§ **DOCUMENT**:
## Begin

# Finally, a video of the Haunt...



## oct31man (Sep 19, 2006)

I am finally getting around to posting some video clips of the haunt. I had one hidden camera in the dark. I taped both nights of the haunt, but lost most of the footage when someone pressed record after the tape had rewound, so it was erased except for the last 20 minutes. Here is one clip, I will upload some more soon.
Image hosting, free photo sharing & video sharing at Photobucket


----------



## oct31man (Sep 19, 2006)

Here's another good one...

Image hosting, free photo sharing & video sharing at Photobucket


----------



## perdidoman (Dec 2, 2007)

I love it


----------



## Revenant (Mar 17, 2007)

The quality of the recording may not be much, but the material is solid gold... that was great! Good scares there, and lotsa fun... that's what it's all about!


----------



## NickG (Sep 12, 2006)

pure terror!


----------



## DeathTouch (Sep 6, 2005)

I think the video flipping all the time is scary just in itself.


----------



## Cassie7 (Sep 16, 2007)

Awesome. I love screams in the night hehehehe Now, THATS what's it's all about


----------



## scareme (Aug 29, 2006)

Looks like your tots had a great time. How many people are in your haunt?


----------



## Brad Green (Jul 29, 2004)

Actors live for the sound of applause, but screams, now there's real music!


----------



## oct31man (Sep 19, 2006)

Thanks. Between scare actors and switch operators, I'd say we had about 20-30. Mostly teens. Here are pics of all that helped. http://oct31man.com/2007pics.htm


----------



## DoubleX (Jan 13, 2008)

LOL they screamed so loud! nice job dude.


----------



## theboogeymengraveyard (Aug 23, 2007)

## End

§ **SUPPLIED DATA**:

## Begin

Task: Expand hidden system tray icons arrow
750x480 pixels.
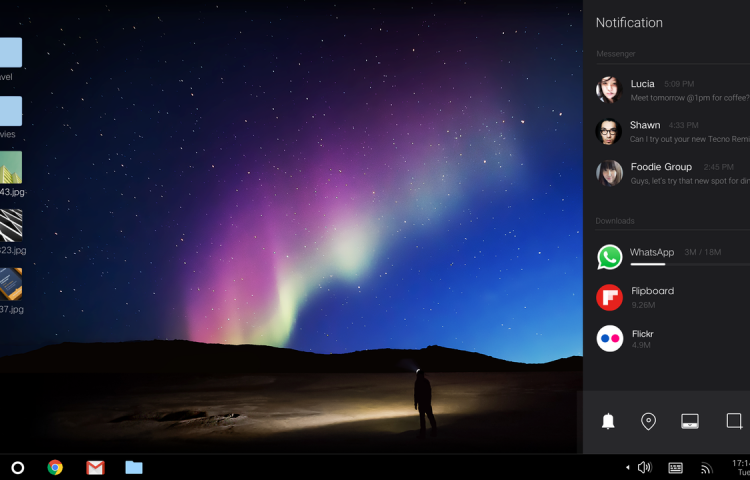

## End

§ **PROBLEMS AND TASKS**:
**a)** Return the stretch of the haunt video thread from "## Revenant (Mar" through "it's all about!", word for word.
**b)** Translate this sentence from the haunt video thread into Spanish: "Actors live for the sound of applause, but screams, now there's real music!"

§ **ANSWERS GIVEN**:
**a)**
## Revenant (Mar 17, 2007)

The quality of the recording may not be much, but the material is solid gold... that was great! Good scares there, and lotsa fun... that's what it's all about!

**b)** Los actores viven para el sonido de los aplausos, pero los gritos, ¡eso sí que es música de verdad!